## Task
Please reproduce the entries below verbatim, starting with the line that contains "The width and height of the screenshot is (1024, 713)." and going on through the line that contains "pyautogui.click(x=402, y=15)", with both of those lines included.

***** Data supplied *****

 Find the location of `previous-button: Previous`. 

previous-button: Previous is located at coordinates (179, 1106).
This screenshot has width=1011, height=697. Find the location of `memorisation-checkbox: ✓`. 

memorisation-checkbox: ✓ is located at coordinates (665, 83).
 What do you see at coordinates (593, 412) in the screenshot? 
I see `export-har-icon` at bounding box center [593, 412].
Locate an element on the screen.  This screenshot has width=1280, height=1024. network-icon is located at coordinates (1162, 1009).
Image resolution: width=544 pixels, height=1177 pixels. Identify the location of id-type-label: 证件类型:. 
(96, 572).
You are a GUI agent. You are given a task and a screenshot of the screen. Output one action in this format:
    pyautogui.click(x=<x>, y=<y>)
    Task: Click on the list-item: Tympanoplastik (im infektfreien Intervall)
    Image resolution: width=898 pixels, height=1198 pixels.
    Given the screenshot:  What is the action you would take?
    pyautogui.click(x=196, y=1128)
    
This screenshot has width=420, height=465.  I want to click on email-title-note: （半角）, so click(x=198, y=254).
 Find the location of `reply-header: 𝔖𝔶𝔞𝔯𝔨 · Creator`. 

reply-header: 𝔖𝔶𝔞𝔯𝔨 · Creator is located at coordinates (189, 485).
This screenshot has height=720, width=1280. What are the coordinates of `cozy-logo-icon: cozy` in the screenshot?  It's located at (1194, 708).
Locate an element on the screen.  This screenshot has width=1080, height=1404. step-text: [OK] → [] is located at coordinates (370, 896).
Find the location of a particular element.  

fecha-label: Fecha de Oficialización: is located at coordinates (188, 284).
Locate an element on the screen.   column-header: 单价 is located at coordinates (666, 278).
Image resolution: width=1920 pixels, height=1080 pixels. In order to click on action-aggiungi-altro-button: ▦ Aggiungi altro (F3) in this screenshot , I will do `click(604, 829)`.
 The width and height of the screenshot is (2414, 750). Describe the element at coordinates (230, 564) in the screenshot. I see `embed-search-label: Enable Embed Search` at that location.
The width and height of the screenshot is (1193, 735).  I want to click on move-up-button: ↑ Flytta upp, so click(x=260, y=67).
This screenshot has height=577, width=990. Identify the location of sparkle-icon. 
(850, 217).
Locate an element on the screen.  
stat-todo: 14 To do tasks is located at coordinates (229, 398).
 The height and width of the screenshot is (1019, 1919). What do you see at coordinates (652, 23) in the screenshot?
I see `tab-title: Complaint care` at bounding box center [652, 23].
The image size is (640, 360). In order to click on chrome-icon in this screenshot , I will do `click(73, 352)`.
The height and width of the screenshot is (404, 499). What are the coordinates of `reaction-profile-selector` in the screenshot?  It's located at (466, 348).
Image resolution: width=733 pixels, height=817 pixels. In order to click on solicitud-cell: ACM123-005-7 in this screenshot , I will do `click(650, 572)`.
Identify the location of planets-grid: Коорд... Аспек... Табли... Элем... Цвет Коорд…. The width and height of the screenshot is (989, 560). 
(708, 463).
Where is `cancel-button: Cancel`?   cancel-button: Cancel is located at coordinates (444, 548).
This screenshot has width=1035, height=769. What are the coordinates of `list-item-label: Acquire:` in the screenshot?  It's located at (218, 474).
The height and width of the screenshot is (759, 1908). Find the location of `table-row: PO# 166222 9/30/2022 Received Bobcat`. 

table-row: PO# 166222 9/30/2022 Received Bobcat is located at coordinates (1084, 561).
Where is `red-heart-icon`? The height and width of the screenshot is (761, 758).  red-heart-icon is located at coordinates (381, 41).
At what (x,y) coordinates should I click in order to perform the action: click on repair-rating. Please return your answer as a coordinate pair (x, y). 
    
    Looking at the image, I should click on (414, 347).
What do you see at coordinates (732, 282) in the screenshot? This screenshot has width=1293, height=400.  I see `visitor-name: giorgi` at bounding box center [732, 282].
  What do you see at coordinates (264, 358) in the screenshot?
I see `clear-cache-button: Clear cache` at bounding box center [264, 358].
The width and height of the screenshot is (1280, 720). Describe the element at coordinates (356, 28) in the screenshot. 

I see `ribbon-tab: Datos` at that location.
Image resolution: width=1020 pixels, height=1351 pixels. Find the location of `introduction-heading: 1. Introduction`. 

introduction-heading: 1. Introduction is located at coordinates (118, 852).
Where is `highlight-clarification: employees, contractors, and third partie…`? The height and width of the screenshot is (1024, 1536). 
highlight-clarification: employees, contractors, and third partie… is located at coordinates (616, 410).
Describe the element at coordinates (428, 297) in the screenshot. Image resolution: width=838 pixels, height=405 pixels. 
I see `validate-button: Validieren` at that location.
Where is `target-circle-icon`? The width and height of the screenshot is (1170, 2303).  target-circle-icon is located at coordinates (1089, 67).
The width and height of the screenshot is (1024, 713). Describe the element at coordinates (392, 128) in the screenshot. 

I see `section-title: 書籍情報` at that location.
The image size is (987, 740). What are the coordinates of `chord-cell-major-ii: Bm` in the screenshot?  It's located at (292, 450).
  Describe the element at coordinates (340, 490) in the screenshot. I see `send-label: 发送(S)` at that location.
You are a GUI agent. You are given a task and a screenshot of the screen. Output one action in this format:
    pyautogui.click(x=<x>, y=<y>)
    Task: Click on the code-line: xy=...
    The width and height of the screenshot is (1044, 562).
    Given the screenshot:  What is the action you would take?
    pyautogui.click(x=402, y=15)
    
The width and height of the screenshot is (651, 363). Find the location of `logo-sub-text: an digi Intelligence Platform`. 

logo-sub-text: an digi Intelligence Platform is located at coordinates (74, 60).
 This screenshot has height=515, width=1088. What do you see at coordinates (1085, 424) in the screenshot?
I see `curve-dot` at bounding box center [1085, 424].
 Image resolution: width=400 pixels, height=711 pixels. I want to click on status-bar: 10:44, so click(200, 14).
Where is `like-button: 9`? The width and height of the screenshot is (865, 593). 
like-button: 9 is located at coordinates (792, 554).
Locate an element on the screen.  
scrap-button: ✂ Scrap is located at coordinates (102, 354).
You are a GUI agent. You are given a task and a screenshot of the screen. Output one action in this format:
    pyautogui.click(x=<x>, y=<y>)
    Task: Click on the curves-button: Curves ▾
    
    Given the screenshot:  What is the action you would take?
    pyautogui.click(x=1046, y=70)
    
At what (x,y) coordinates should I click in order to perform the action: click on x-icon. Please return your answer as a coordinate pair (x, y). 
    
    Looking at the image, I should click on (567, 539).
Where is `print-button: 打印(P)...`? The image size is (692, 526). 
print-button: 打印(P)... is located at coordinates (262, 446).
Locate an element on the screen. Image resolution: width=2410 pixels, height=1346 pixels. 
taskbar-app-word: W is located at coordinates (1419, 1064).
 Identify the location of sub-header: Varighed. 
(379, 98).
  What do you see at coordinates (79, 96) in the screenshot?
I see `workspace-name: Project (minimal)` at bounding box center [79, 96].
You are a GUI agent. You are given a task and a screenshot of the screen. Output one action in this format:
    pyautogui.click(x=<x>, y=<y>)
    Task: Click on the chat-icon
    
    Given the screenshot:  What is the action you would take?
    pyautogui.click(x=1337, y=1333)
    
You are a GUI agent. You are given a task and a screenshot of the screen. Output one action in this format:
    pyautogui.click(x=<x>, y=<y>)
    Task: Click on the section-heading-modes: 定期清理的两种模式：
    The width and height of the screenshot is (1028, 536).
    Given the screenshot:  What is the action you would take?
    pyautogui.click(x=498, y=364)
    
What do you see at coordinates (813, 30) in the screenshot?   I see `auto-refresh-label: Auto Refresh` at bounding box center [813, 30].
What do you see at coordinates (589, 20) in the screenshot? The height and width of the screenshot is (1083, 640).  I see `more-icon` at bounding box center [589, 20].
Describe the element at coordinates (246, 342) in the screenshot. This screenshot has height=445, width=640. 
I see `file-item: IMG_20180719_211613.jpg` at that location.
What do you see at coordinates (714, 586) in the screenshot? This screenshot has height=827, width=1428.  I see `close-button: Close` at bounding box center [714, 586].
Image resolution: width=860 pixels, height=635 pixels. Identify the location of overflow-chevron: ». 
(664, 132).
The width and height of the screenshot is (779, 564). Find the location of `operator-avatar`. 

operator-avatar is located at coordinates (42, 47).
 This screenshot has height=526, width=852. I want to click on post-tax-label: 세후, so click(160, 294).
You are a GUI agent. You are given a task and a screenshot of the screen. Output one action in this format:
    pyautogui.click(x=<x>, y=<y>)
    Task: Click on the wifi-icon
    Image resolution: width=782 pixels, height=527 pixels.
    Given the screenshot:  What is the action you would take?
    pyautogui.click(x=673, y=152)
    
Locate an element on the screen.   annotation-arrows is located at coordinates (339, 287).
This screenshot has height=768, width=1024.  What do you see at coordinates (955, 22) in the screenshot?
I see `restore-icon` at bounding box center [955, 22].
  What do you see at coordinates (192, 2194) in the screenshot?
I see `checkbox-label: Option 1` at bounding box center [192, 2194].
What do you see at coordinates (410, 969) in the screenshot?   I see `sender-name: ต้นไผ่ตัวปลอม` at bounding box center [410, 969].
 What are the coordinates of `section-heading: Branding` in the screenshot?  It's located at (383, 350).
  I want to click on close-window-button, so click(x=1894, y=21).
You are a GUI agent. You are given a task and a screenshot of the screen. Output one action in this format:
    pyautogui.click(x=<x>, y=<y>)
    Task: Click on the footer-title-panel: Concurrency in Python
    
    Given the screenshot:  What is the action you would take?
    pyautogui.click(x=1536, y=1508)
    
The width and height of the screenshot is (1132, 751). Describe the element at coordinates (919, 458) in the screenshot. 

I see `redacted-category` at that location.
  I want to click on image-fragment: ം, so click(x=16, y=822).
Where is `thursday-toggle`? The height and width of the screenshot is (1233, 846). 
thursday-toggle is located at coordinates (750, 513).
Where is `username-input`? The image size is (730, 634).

*****

## Response to this exercise
The width and height of the screenshot is (1024, 713). Describe the element at coordinates (392, 128) in the screenshot. 

I see `section-title: 書籍情報` at that location.
The image size is (987, 740). What are the coordinates of `chord-cell-major-ii: Bm` in the screenshot?  It's located at (292, 450).
  Describe the element at coordinates (340, 490) in the screenshot. I see `send-label: 发送(S)` at that location.
You are a GUI agent. You are given a task and a screenshot of the screen. Output one action in this format:
    pyautogui.click(x=<x>, y=<y>)
    Task: Click on the code-line: xy=...
    The width and height of the screenshot is (1044, 562).
    Given the screenshot:  What is the action you would take?
    pyautogui.click(x=402, y=15)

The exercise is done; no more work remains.